Dave: And in terms of presenting the material, you're teaching and you're writing and you've done some television now, too. What kind of challenges does TV present that weren't necessarily obvious from writing and teaching?
Greene: The main challenge that television presents is that I have a tendency to say things with a great deal of precision and accuracy. Often a description of that sort, which will work in a book because people can read it slowly—they can turn the pages back and so on—doesn't really work on TV because it interrupts the flow of the moving image. Although TV is fantastically useful in some ways, you do have to cut back on a certain level of detail.
On the other hand, there are things that would take me fifteen pages to write in words, whereas the right animation, the right visual, can communicate the idea in fifteen seconds.
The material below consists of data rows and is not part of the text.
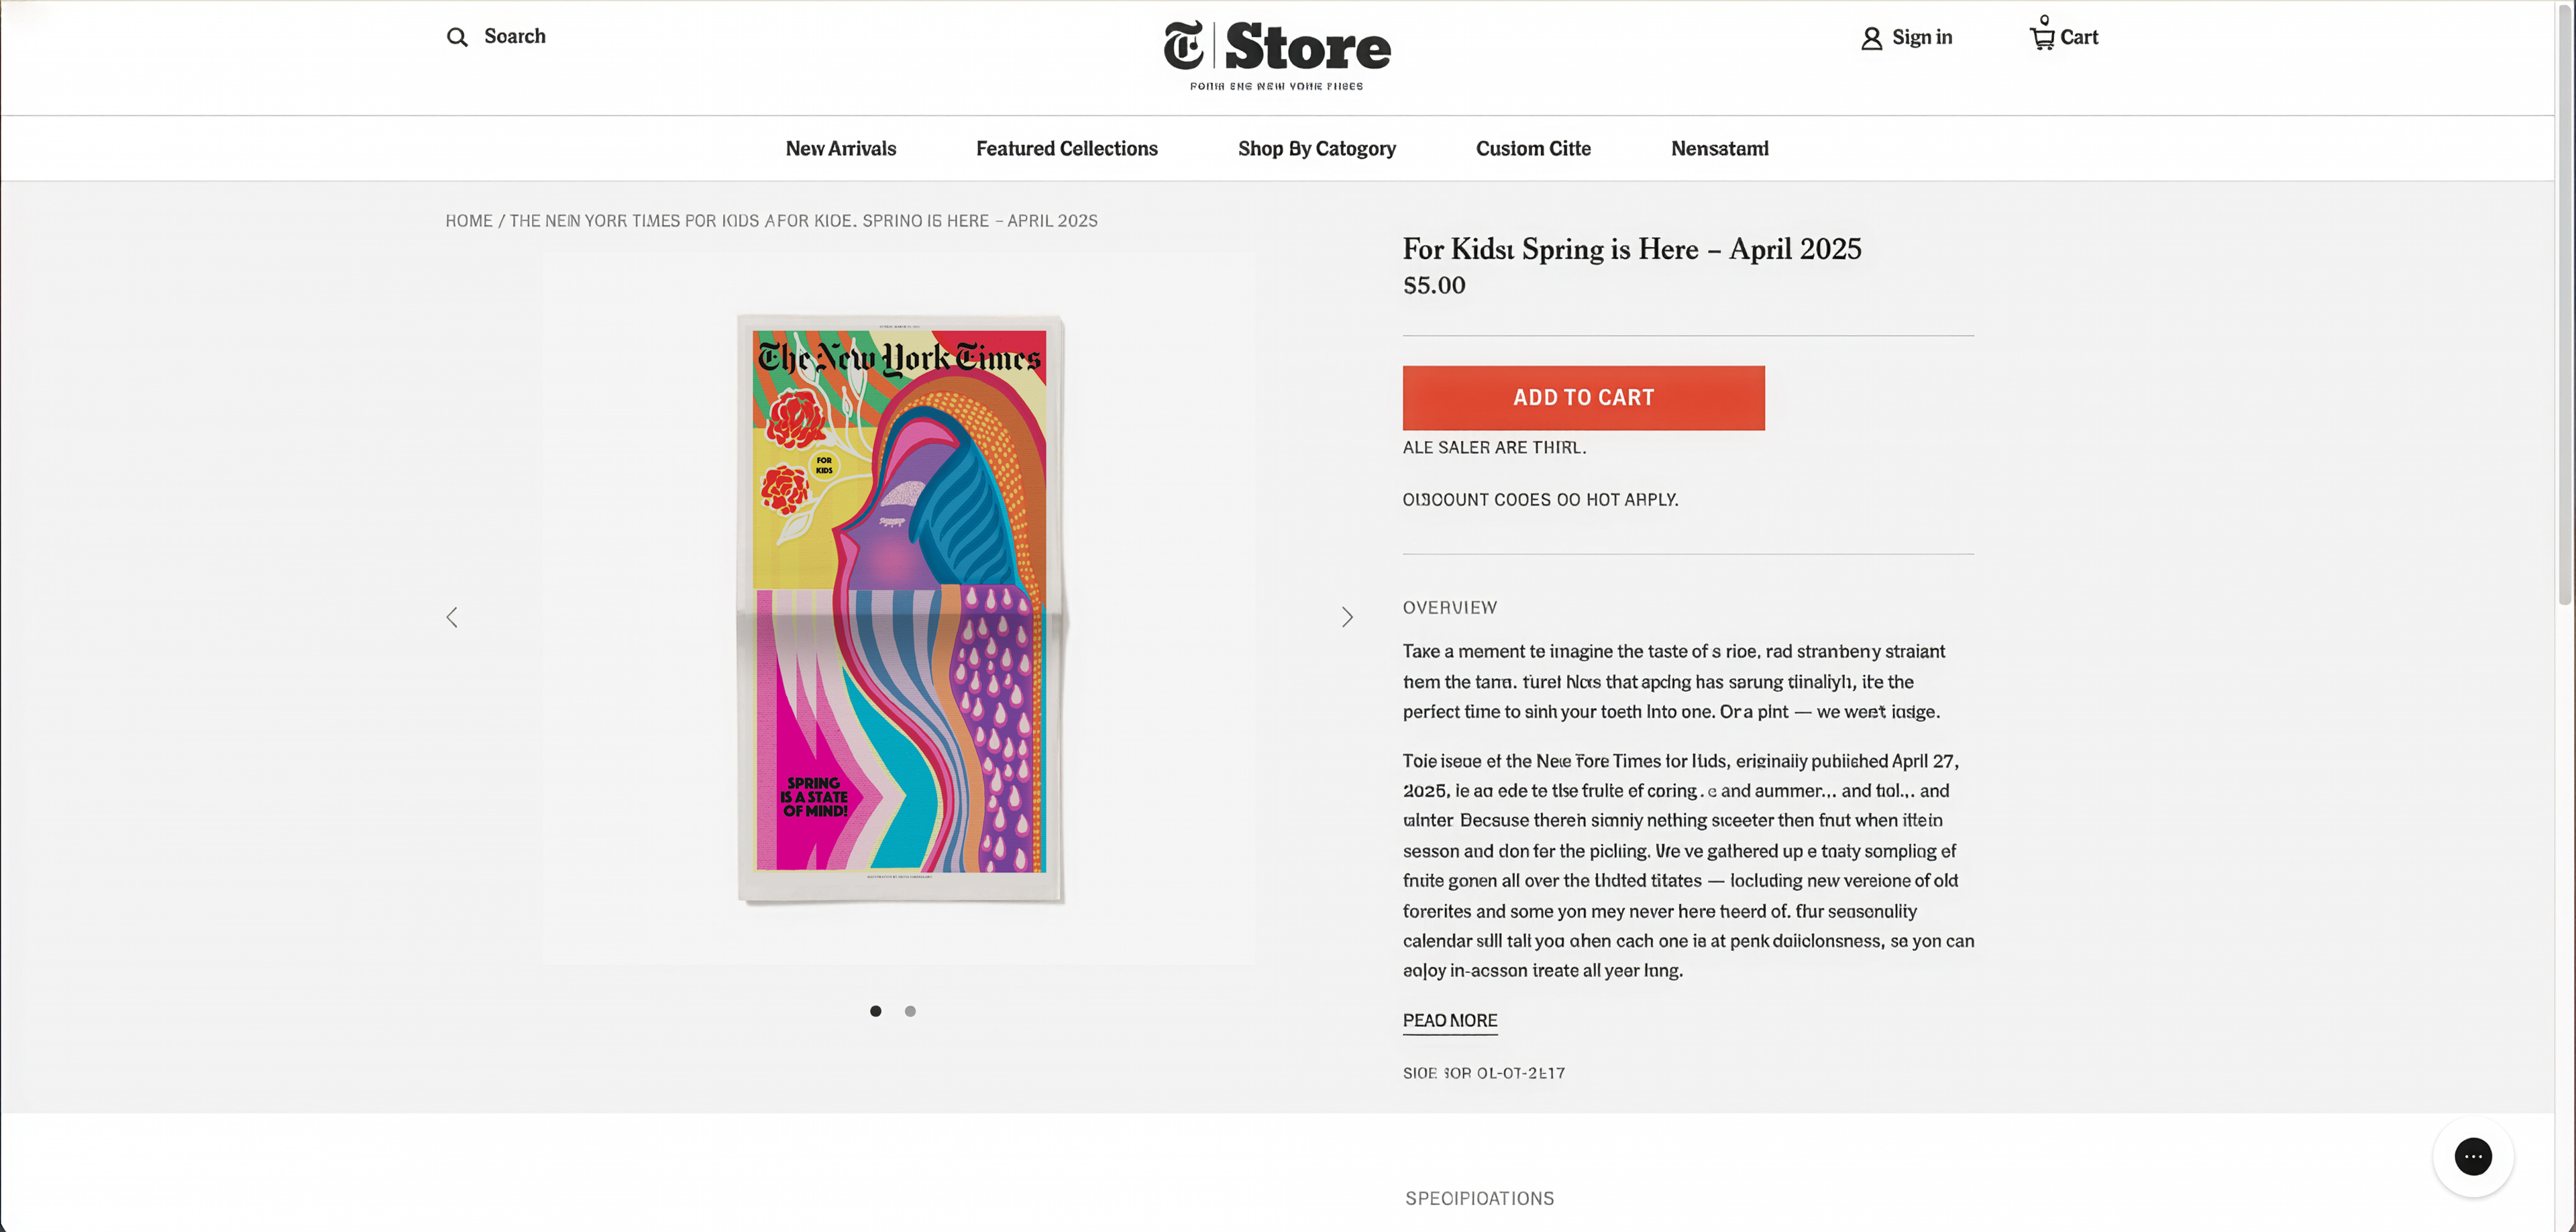Expand the Newsstand menu item
The image size is (2576, 1232).
pyautogui.click(x=1720, y=149)
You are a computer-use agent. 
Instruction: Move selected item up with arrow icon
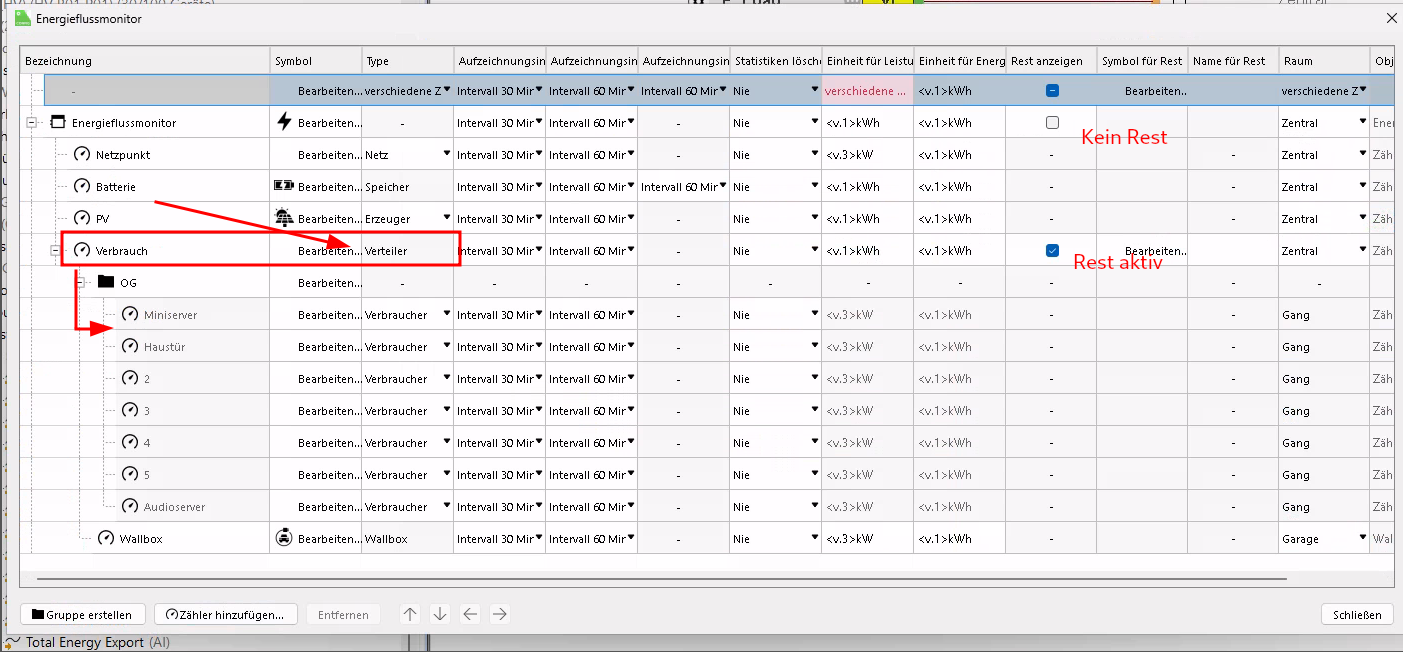(x=410, y=614)
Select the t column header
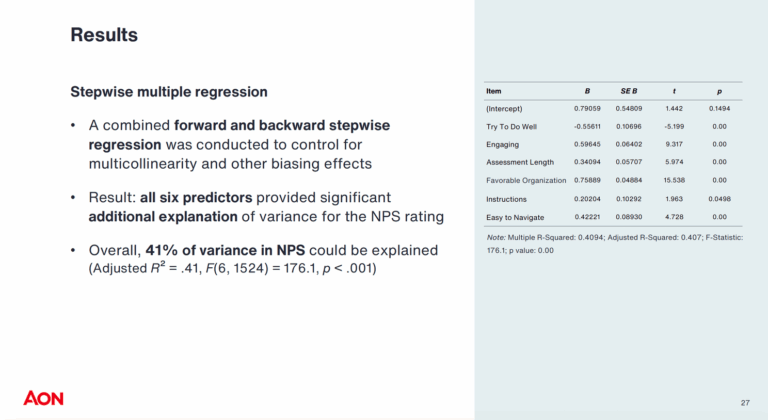 pyautogui.click(x=674, y=91)
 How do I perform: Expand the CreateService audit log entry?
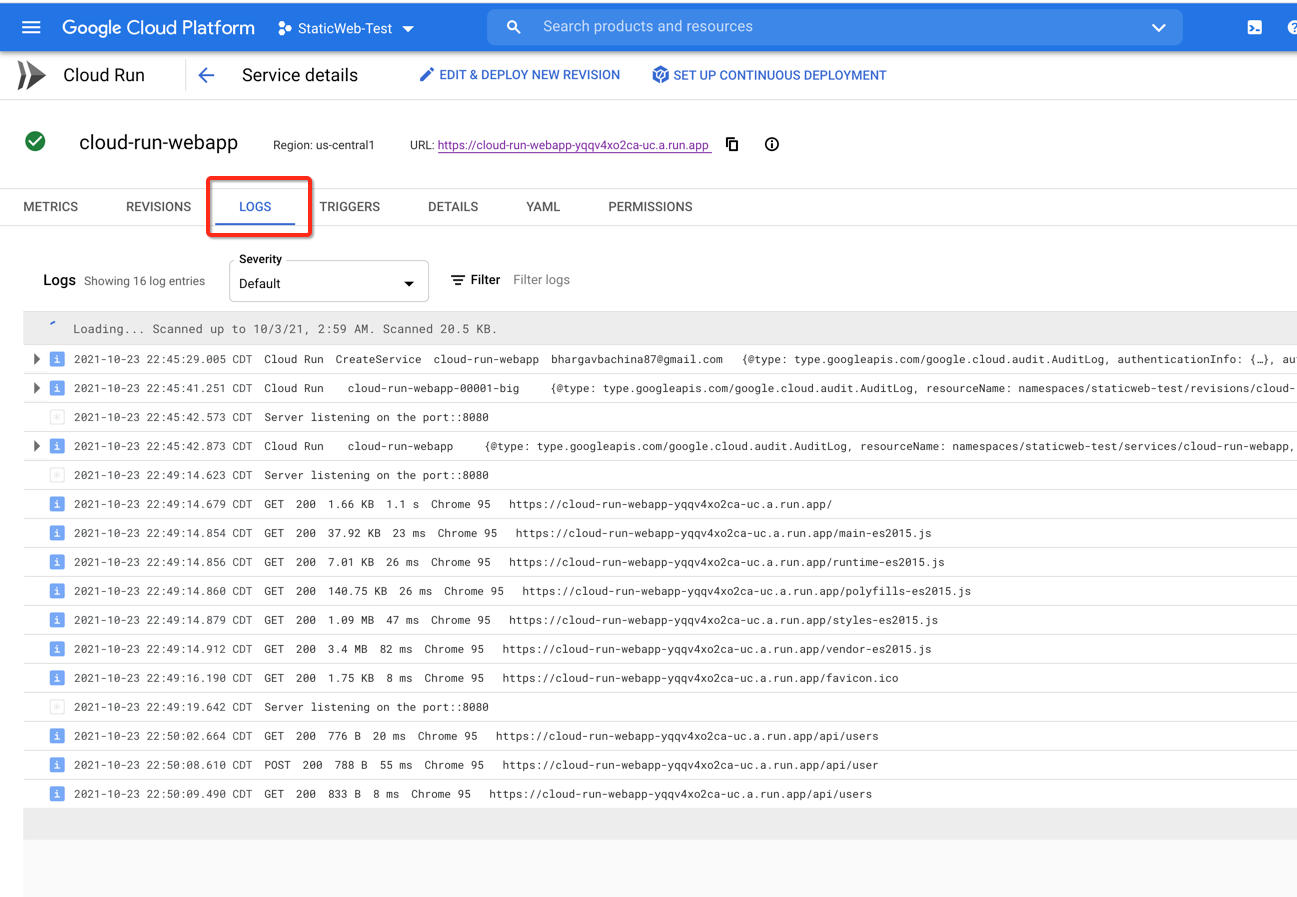[36, 358]
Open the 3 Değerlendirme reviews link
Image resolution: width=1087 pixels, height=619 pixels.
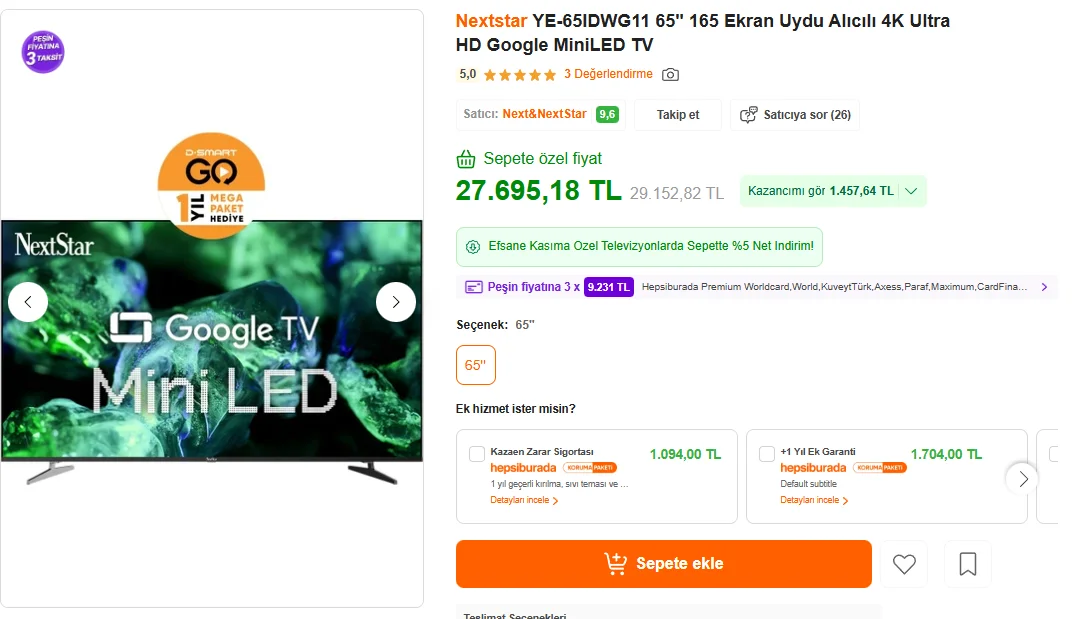click(608, 74)
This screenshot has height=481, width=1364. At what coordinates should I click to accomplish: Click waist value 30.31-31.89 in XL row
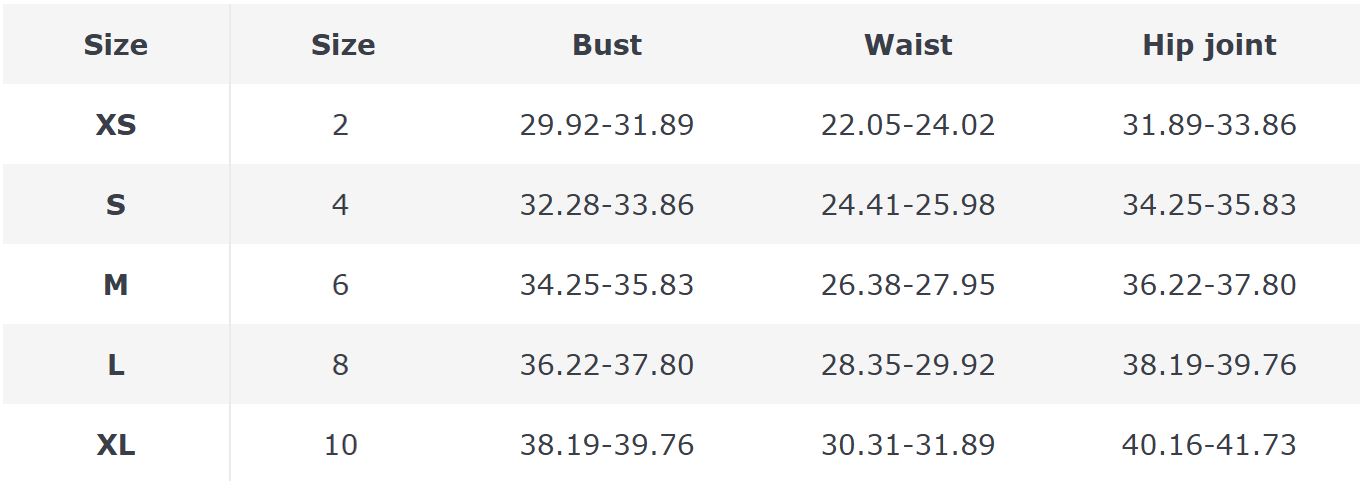coord(908,445)
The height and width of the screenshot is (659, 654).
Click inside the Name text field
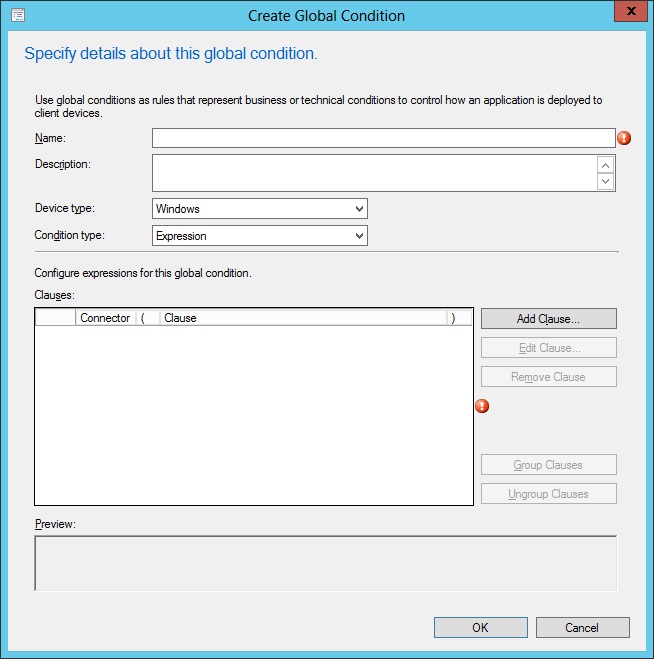[x=383, y=138]
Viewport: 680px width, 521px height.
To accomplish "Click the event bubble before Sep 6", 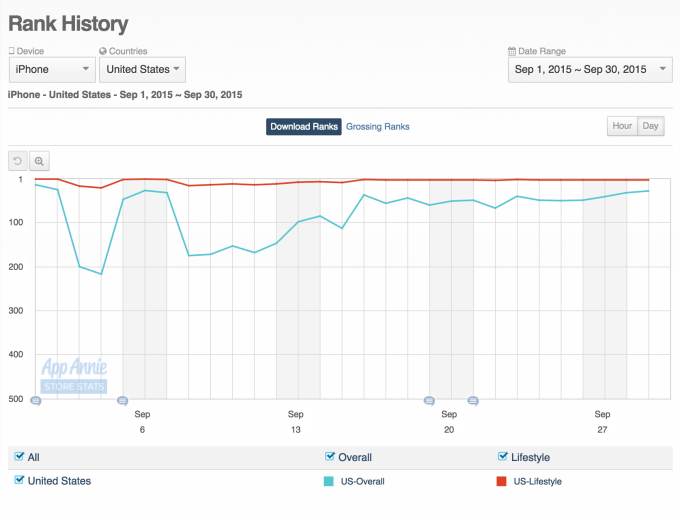I will (x=122, y=401).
So it really goes both ways. It's just a different medium, that's the lesson.
Dave: I have another note here from Chris that I'll read to you. He says: "I'd never heard relativistic time dilation stated as a motion-through-time vector decreasing as a motion-through-space vector increased. That made the concept much easier for me to grasp. Thanks."
Greene: I appreciate it. That's one of my favorite little mnemonics for describing relativity. I think it really does capture it pretty well, so thank you.
This interview is dedicated to Mr. Oliphant, who introduced us to physics at Framingham (Massachusetts) North High School. We liked Mr. Oliphant so much we invited him to our end of the school year pool party, though regretfully, he could not attend.
Brian Greene visited Powell's City of Books on March 10, 2004.